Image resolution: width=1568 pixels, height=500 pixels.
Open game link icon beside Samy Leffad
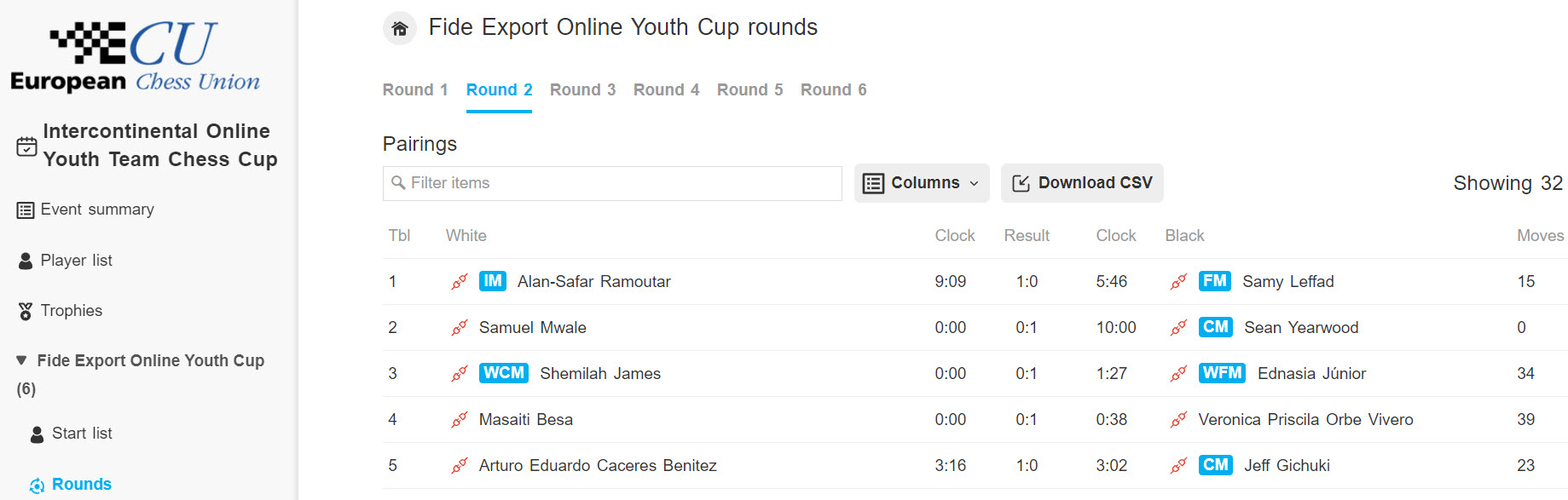coord(1179,282)
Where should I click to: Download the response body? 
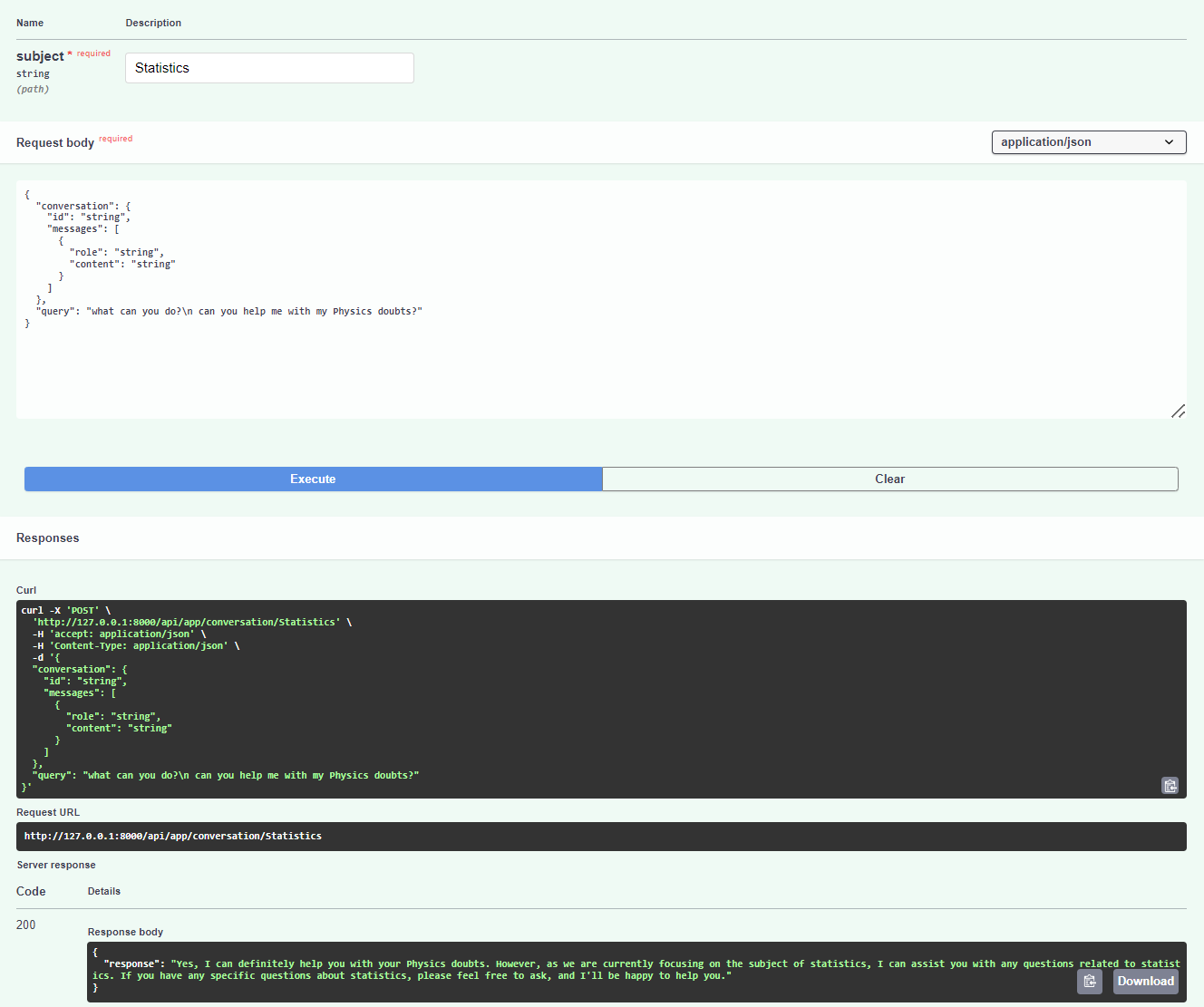[1146, 982]
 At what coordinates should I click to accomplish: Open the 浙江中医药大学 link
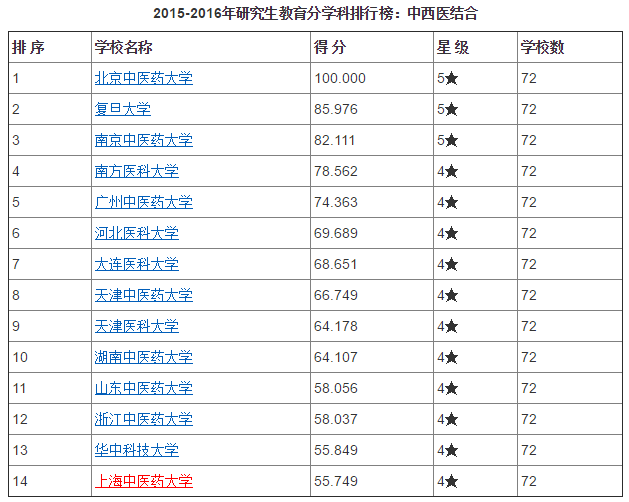[143, 419]
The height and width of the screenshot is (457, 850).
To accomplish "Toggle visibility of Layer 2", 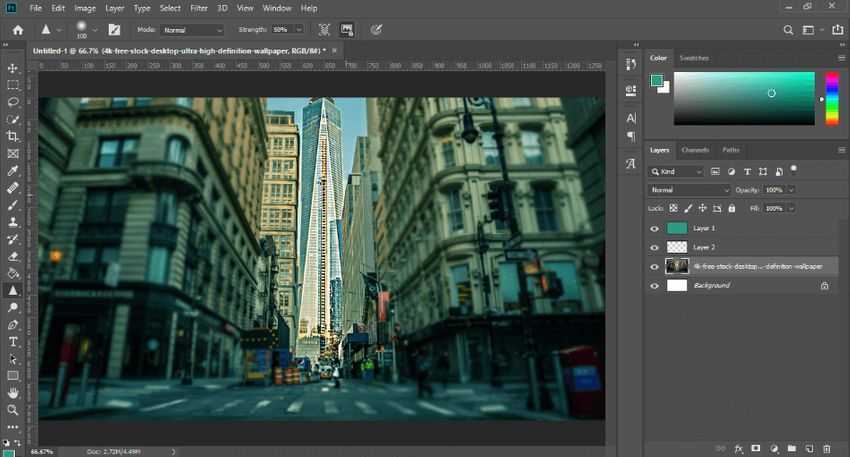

===============

AIM OF THE EXERCISE
Set the material down exactly, images excluded.

SOLUTION
Image resolution: width=1568 pixels, height=500 pixels.
Open game link icon beside Samy Leffad
coord(1179,282)
Where should I click to: Download the response body? 
[1146, 982]
 At what coordinates should I click to accomplish: Open the 浙江中医药大学 link
[143, 419]
The height and width of the screenshot is (457, 850).
To accomplish "Toggle visibility of Layer 2", 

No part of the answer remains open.